After our impromptu ornithology lesson, we started the moderately difficult 5-mile loop up and over Misery Ridge. The top of the hike—after 900-feet of elevation gain—offers incredible views of the towering Monkey Face, a rock formation popular with climbers. You can also get great views of the Crooked River.
That night, after hiking all day, I worried I had pushed Mel too hard on her first bike tour. We still had the return trip. But Mel woke up before I did and was ready for her second day of bike touring!
A new view
The elevation profile on the Scenic Bikeway map showed that Sisters was about 960 feet higher than Smith Rock. We were going to have to climb back to Sisters. But, we found that with all the rolling hills with long flat sections, the return trip felt no harder than the trip to Smith Rock.
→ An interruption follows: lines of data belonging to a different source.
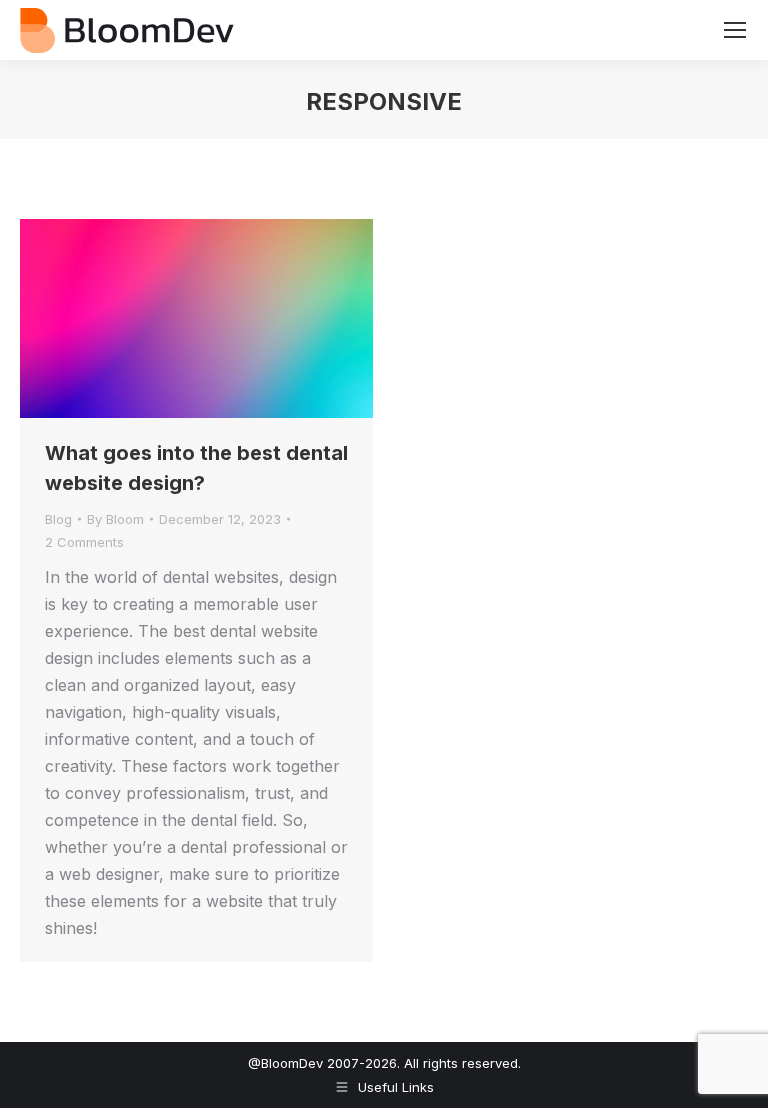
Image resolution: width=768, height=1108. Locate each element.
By (115, 519)
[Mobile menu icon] (735, 30)
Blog (58, 519)
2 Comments (84, 542)
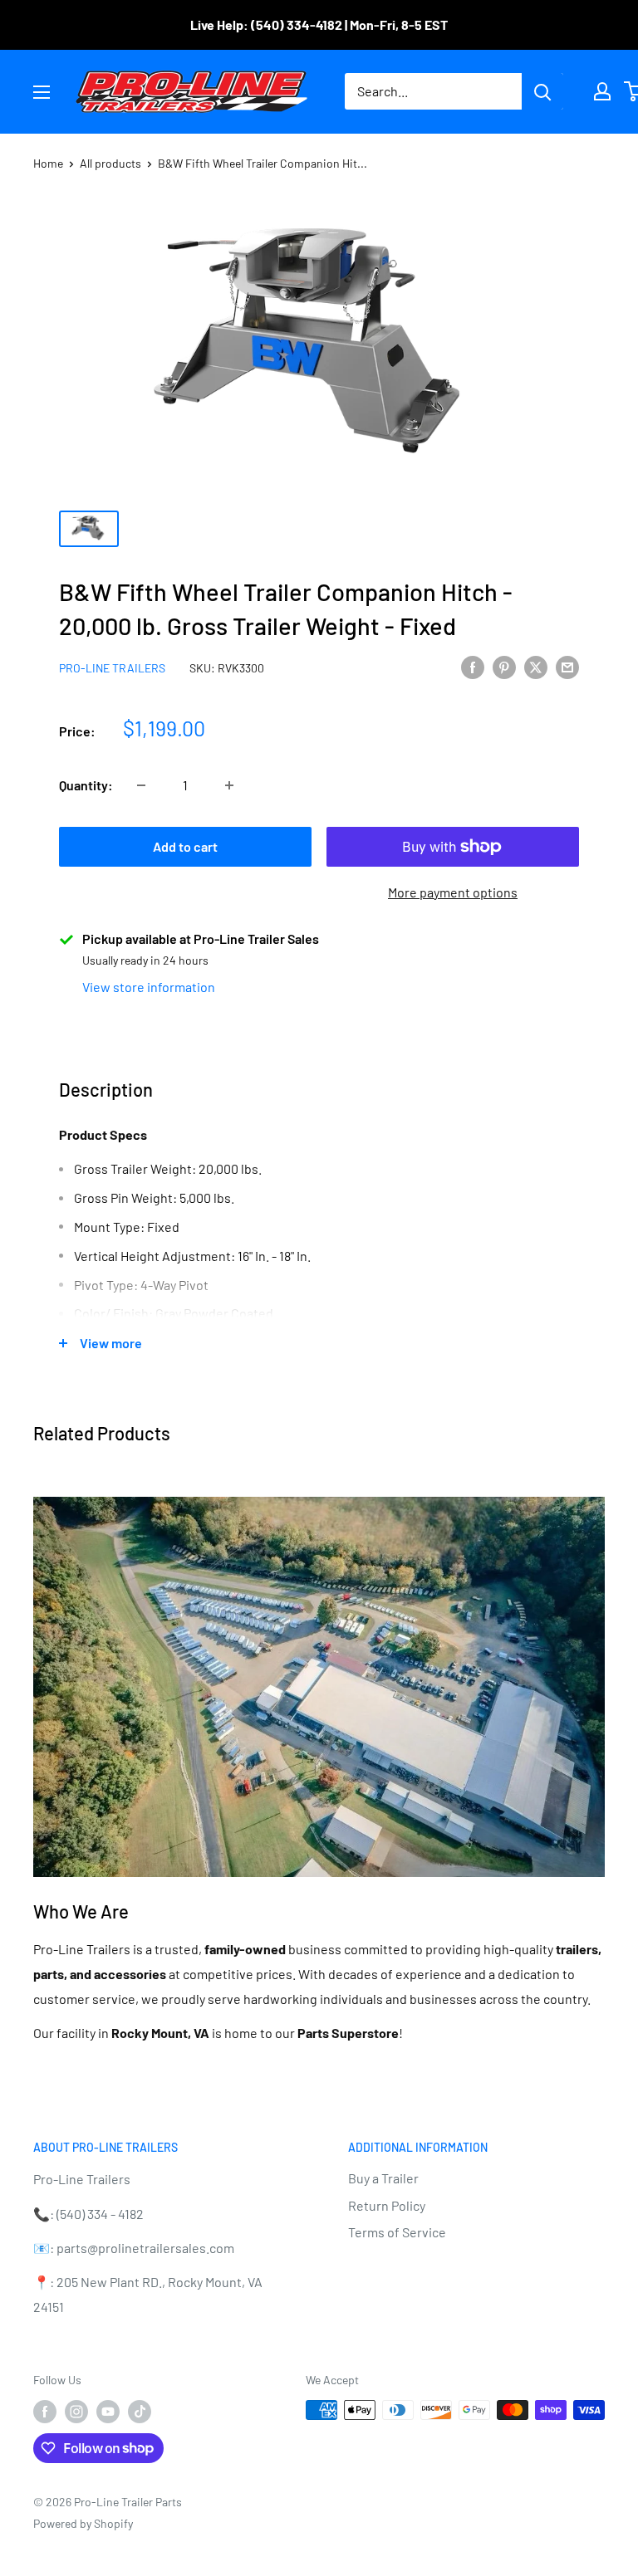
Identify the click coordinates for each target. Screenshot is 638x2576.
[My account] (602, 91)
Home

About five miles into our ride, Mel asked if we had missed a turn, since the road looked so different. That is the beauty of an out-and-back: the return trip always offers a new experience. We now had time to really see the places we had zoomed past on the downhill, and what we had seen on the uphill was now just a blur of ponderosa pines, sage, rabbit brush and mountains.
Soaking in the scenery, we even spotted a Great Blue Heron. During one of our short rests on the side of the road, Mel commented on the silence. She said she could hear a mourning dove a mile away. To me, this is one of the best moments of bike touring: the quiet you could never hear from a car.
We stopped to chat with other cyclists also loaded with panniers. Everyone we met had trained more than Melanie and I, and all were riding more miles per day and more days overall. We didn’t care. In Melanie’s words, “Who has time for that?”
Heading out on a first bike tour and with little training at age 50 can be daunting. The bikeway map and directional signage on the route made route planning easy. Melanie paced herself along the way and accomplished her first bike tour, enjoying just a taste and views of Oregon’s bounty along the way.